It has literally been a week of daggers drawn; a healthy Nawaz Sharif thundered online to enthrall the participants of the All Parties Conference (APC), and his followers in particular. With innocence, he laid the entire blame for all ills this country faces on the establishment, which his colleague Ahsan Iqbal conceded (On September 24) holds the real power in the country.
Within 24 hours of the APC declaration of “war on the selected government” came the thunderbolt; nearly 15 political stalwarts – including all those who berated the government for the support it draws from the military establishment – attended a “secret” September 16 meeting with the Army Chief Gen Qamar Bajwa and head of the ISI Lt Gen Faiz Hameed. Their speeches at the APC hardly betrayed they had spent hours together with the security top brass at the ISI.
A string of claims and denials have ensued since.
First came a straight denial by Maryam Nawaz. No one representing former prime minister Nawaz Sharif met Chief of Army Staff General Qamar Javed Bajwa, she told media, literally disowning uncle Shahbaz Sharif, Ahsan Iqbal and Khawaja Asif as PML-N representatives.
As if to counter this, Mohammad Zubair, a PML-N cohort, took to the Twitter to tell the nation that “Gen. Qamar Bajwa is an old friend & not only that I have met him many times as a friend but our families have also been meeting cordially over dinners etc. In my most recent meeting with him economy, politics and MNS & MN all came under discussion. No relief (for Nawaz Sharif or Maryam) was ever requested.
But the ISPR Maj Gen Babar Iftikhar practically rubbished the later part by claiming Zubair held two meetings in the last week of August and on September 7 respectively. “In both meetings he (Zubair) talked about Mian Nawaz Sharif sahib and Maryam Nawaz sahiba,” Maj Gen Iftikhar said.
But when a journalist attempted to dig deeper in to the entire affair, she was arrogantly snubbed by an apparently frustrated Maryam Nawaz Sharif. “Do not try to act smart and play nasty.

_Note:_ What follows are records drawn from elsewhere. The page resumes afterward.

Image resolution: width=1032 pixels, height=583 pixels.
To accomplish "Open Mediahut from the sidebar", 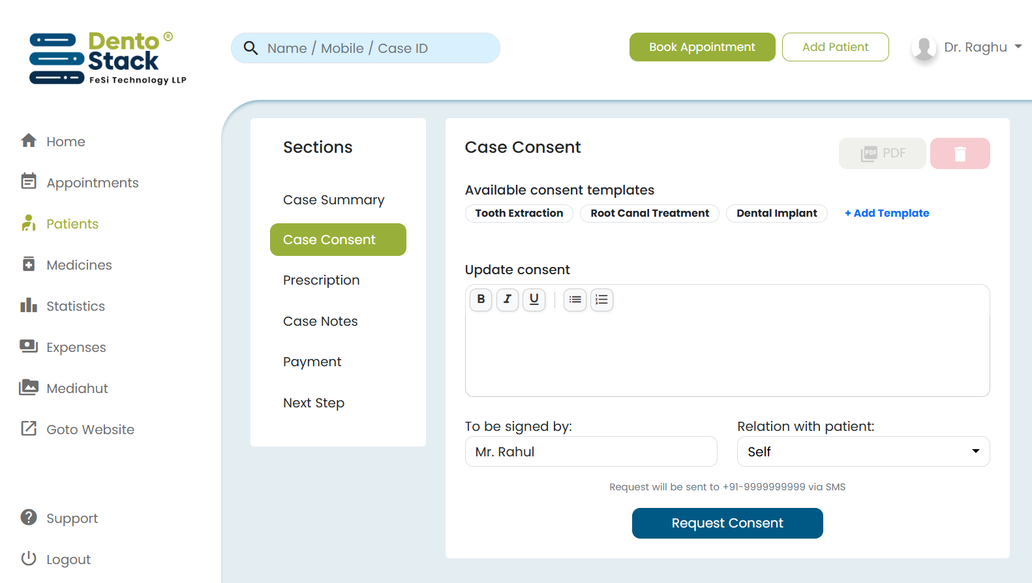I will 77,388.
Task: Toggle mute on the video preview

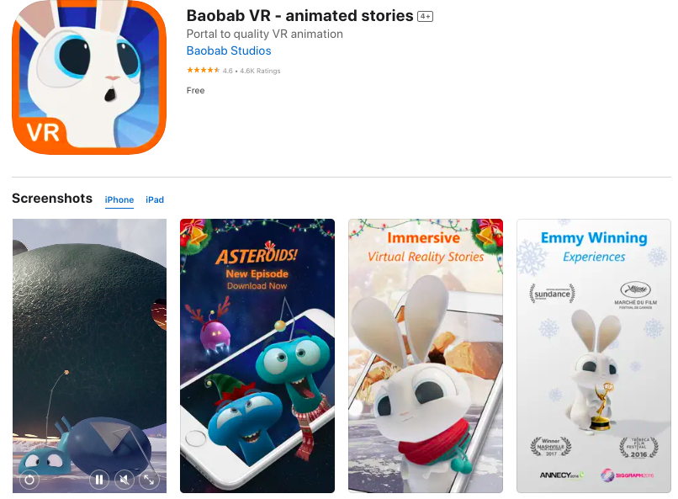Action: [x=124, y=480]
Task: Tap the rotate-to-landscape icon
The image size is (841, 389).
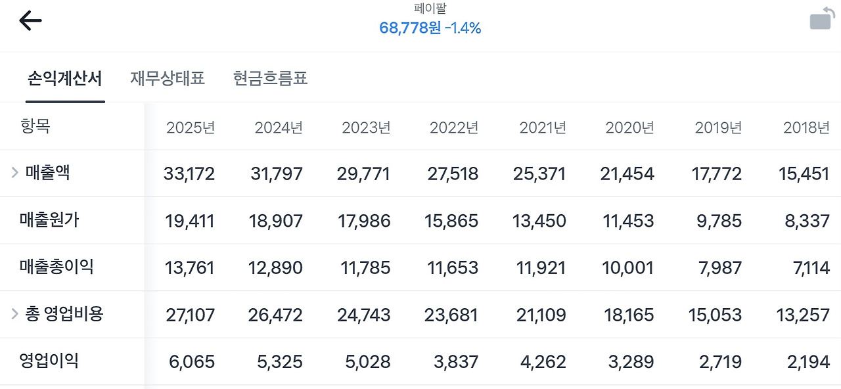Action: 819,18
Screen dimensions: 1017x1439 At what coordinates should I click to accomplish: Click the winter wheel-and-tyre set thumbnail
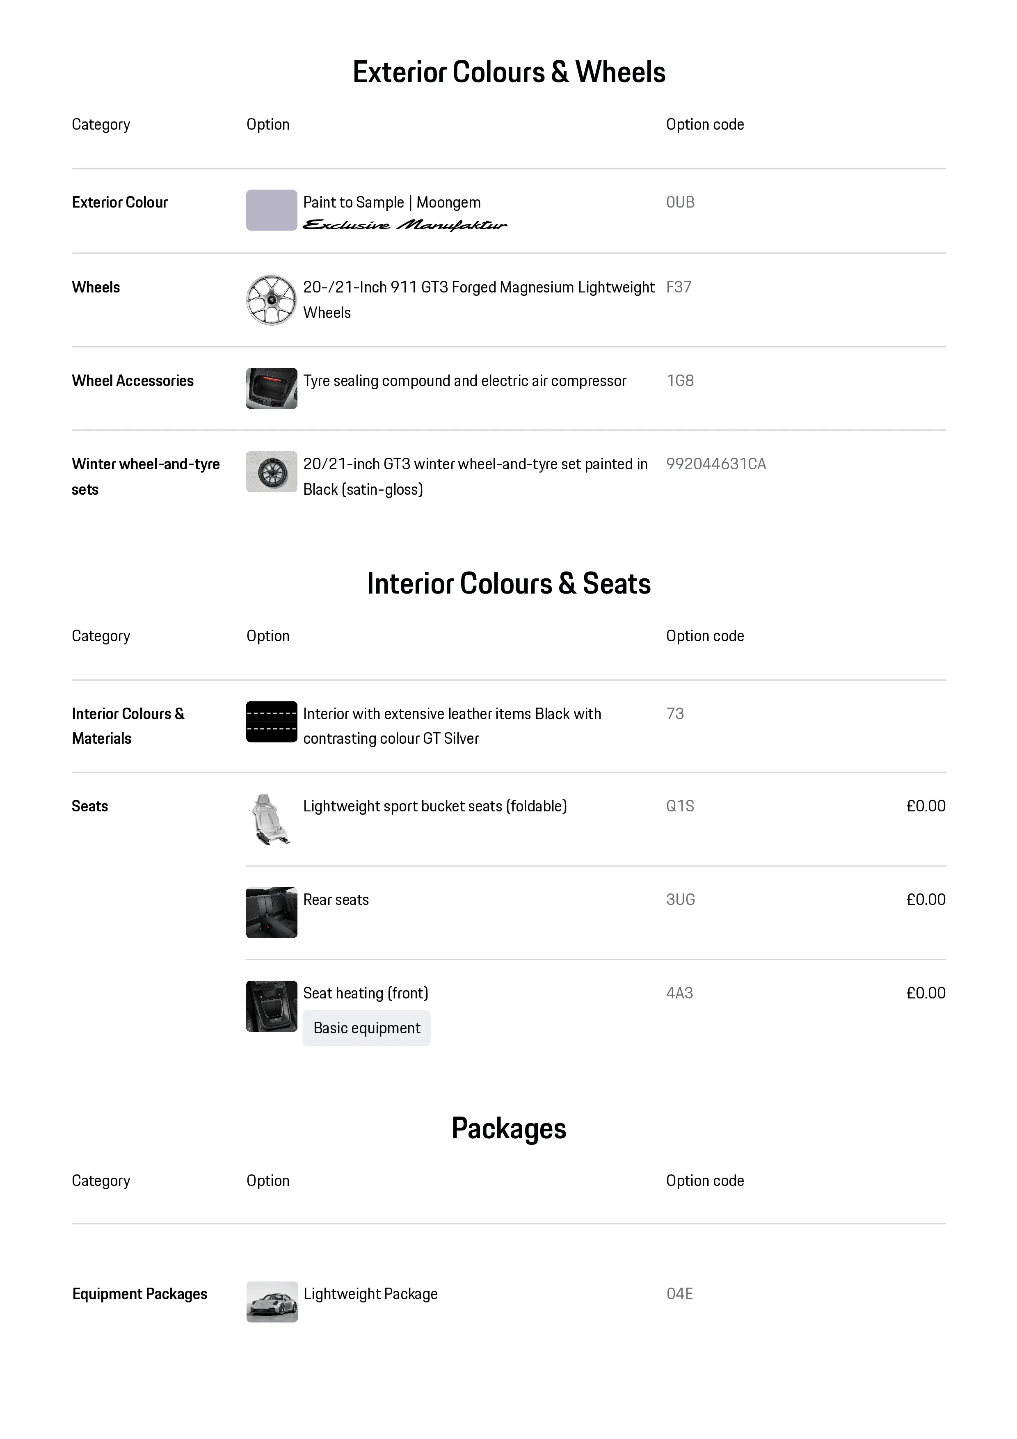coord(271,472)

I gave a principled statement which is in line with what our constitution says. Don’t make it sound like it was directed at our party president or any specific member,” Maryam said in a Sep 23 tweet, triggering a storm of reactions on the social media.
Lessons:
This episode carries a number of take-aways, and has brought to fore the contradictions of the Pakistani politics, which have thrived on countless theories about the perennial civil-military conflict.
Firstly, Prime Minister Imran Khan was conspicuously missing from the infamous dinner. He was either ignored or he himself was reluctant to share the table with people he publicly dislikes, if not abhors, for having “led the country into a governance nightmare.”
Secondly, the military establishment remains a coherent monolithic clever entity which takes calculated steps, with great degree of pre-planning and pre-positioning to catch politicians off-guard.
The GHQ has always stood and struck together as an institution.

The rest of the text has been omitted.